● **Problem details**:
Which lines of the entries below run from the one holding "The image size is (570, 278)." to the one holding "has width=717, height=978.", inclusive? Set down exactly those lines and no others.

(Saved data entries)
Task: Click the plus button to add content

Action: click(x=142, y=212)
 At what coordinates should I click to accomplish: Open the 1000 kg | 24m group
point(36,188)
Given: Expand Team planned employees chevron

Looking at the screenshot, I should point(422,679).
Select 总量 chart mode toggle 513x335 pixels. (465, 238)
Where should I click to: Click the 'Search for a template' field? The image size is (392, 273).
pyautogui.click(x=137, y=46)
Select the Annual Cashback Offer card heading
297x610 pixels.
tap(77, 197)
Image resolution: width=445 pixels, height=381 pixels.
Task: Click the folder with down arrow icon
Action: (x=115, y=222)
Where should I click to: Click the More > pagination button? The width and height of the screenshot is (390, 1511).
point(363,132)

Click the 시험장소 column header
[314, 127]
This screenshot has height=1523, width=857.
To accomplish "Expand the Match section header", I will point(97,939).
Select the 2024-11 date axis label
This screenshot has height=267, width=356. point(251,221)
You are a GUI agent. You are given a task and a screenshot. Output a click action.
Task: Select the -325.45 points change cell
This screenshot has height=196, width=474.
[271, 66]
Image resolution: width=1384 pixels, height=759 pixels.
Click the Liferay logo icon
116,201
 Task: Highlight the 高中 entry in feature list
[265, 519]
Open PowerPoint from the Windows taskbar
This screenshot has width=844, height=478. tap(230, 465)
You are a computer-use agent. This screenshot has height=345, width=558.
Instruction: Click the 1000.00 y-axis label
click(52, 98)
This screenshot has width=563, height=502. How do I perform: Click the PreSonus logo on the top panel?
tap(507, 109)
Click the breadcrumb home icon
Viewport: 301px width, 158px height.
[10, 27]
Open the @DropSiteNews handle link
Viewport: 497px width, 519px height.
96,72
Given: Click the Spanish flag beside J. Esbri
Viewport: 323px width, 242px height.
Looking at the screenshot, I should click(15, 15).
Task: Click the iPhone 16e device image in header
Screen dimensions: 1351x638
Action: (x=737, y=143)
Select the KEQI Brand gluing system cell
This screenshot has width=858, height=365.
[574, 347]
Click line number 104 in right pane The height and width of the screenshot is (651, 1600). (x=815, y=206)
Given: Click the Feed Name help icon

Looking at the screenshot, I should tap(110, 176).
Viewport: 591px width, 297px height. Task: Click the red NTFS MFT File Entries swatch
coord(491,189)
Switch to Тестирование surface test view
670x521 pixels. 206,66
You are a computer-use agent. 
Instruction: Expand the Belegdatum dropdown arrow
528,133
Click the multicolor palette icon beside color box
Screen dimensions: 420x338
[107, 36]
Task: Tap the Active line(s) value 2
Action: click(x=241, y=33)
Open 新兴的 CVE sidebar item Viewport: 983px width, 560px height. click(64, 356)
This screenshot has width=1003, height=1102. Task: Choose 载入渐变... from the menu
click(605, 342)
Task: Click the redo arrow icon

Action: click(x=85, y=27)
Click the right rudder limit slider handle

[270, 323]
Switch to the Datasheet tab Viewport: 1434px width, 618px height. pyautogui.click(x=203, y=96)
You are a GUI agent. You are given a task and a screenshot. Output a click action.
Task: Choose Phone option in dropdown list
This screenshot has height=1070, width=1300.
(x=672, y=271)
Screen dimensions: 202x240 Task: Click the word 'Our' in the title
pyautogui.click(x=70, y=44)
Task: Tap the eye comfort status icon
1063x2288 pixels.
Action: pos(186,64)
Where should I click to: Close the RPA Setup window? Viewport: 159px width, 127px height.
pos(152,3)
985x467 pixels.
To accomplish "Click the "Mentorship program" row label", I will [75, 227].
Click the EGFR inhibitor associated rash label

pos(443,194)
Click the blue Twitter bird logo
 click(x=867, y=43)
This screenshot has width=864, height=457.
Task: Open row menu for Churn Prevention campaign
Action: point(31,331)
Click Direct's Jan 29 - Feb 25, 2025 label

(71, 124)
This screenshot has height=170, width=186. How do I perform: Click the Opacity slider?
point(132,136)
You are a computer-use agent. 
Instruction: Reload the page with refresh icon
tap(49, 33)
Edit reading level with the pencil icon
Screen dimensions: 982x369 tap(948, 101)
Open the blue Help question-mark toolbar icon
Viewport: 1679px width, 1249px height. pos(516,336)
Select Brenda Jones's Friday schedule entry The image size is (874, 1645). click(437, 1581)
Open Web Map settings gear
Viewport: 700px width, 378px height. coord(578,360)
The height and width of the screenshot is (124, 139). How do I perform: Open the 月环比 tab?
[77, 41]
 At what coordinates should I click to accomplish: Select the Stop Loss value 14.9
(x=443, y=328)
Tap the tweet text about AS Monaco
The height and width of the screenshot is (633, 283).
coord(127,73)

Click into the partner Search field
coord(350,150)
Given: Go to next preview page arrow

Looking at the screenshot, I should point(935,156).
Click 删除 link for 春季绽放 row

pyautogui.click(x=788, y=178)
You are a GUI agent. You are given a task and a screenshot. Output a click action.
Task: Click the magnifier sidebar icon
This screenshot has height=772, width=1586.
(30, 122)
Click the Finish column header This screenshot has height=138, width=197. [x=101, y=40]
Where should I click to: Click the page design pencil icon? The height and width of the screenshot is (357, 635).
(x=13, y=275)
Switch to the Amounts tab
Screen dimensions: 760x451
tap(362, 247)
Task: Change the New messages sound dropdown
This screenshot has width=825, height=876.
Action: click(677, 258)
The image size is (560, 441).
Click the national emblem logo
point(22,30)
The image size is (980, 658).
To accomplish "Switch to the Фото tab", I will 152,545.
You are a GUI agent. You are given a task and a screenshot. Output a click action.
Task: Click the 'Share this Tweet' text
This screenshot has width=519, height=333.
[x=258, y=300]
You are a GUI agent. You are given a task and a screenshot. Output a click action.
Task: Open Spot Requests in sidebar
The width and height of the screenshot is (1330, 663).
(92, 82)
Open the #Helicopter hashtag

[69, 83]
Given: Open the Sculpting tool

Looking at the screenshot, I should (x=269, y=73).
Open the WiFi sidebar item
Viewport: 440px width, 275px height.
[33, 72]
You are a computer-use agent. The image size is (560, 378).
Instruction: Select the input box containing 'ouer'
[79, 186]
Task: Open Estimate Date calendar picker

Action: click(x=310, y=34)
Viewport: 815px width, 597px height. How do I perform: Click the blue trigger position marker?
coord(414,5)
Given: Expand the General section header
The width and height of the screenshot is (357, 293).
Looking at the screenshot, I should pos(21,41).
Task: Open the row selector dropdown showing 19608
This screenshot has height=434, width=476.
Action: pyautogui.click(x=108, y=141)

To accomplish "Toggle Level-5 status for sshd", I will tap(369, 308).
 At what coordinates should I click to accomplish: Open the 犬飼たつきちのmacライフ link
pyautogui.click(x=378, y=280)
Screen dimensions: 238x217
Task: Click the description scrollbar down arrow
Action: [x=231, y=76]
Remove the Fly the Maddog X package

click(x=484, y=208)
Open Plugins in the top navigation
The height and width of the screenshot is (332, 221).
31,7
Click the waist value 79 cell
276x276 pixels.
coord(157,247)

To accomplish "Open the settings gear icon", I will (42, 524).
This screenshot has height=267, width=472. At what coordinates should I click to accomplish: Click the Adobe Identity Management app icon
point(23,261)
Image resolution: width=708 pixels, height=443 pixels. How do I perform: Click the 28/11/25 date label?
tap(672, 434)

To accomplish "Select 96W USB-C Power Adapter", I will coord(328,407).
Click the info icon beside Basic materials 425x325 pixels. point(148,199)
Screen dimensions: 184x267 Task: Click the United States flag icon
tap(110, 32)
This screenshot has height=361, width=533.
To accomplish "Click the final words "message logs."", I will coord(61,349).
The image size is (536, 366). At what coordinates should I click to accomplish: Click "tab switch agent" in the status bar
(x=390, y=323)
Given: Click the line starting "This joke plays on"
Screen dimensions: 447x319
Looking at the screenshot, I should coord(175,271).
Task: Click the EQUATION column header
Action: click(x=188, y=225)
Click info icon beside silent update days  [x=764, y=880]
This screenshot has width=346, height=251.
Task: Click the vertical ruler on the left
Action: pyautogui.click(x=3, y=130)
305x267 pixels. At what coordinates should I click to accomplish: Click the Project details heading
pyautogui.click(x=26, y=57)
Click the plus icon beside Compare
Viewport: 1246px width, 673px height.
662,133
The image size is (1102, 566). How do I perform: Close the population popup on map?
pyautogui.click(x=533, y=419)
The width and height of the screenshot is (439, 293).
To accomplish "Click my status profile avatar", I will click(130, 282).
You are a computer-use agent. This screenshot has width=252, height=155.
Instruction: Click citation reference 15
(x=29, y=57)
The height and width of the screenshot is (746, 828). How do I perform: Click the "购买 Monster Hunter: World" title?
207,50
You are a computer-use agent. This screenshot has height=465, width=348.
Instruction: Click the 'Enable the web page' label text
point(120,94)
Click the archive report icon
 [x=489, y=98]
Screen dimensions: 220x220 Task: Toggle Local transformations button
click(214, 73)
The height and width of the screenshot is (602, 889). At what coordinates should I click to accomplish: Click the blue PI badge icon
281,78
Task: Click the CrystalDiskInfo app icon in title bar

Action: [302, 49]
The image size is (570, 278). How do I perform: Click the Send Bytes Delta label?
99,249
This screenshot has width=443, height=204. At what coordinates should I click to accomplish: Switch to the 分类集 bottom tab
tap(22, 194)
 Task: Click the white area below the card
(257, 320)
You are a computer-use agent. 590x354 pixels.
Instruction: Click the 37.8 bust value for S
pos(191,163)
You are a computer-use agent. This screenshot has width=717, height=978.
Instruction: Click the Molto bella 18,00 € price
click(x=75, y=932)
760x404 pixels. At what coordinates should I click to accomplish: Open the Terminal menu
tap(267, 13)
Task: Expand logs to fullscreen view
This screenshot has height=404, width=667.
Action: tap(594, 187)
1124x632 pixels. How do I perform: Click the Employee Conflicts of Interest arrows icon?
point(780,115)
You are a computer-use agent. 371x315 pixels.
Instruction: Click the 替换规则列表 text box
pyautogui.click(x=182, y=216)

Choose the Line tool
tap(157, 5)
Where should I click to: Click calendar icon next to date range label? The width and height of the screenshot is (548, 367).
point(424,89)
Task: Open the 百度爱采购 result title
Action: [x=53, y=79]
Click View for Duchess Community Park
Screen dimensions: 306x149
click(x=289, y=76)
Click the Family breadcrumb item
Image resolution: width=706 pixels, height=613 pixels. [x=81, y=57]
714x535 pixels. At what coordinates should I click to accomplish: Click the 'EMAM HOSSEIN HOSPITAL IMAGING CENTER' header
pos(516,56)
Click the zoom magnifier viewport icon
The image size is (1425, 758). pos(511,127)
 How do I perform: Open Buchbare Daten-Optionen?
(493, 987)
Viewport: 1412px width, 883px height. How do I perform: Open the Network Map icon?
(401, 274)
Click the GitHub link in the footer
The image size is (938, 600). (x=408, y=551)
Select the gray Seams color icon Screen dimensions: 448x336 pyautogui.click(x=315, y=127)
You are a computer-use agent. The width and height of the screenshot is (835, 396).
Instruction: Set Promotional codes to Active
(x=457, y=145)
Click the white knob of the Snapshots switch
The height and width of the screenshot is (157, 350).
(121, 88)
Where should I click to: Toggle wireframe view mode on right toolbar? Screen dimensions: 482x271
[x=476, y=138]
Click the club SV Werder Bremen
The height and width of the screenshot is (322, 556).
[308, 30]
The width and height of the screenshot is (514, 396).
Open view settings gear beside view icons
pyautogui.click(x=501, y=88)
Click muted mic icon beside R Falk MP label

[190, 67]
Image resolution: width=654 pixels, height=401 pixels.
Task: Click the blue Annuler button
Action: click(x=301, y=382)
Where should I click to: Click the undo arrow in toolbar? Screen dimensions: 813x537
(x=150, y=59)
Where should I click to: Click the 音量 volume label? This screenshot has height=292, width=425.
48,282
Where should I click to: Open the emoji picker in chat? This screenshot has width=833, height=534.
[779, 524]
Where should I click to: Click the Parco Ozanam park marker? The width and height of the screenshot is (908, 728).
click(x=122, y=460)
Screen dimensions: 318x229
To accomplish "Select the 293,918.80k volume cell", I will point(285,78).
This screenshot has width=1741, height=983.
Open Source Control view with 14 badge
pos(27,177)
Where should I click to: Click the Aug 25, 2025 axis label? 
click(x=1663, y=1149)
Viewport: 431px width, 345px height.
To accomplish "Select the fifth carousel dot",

● **Solution below**:
The image size is (570, 278). How do I perform: Click the Send Bytes Delta label?
99,249
This screenshot has width=443, height=204. At what coordinates should I click to accomplish: Switch to the 分类集 bottom tab
tap(22, 194)
 Task: Click the white area below the card
(257, 320)
You are a computer-use agent. 590x354 pixels.
Instruction: Click the 37.8 bust value for S
pos(191,163)
You are a computer-use agent. This screenshot has width=717, height=978.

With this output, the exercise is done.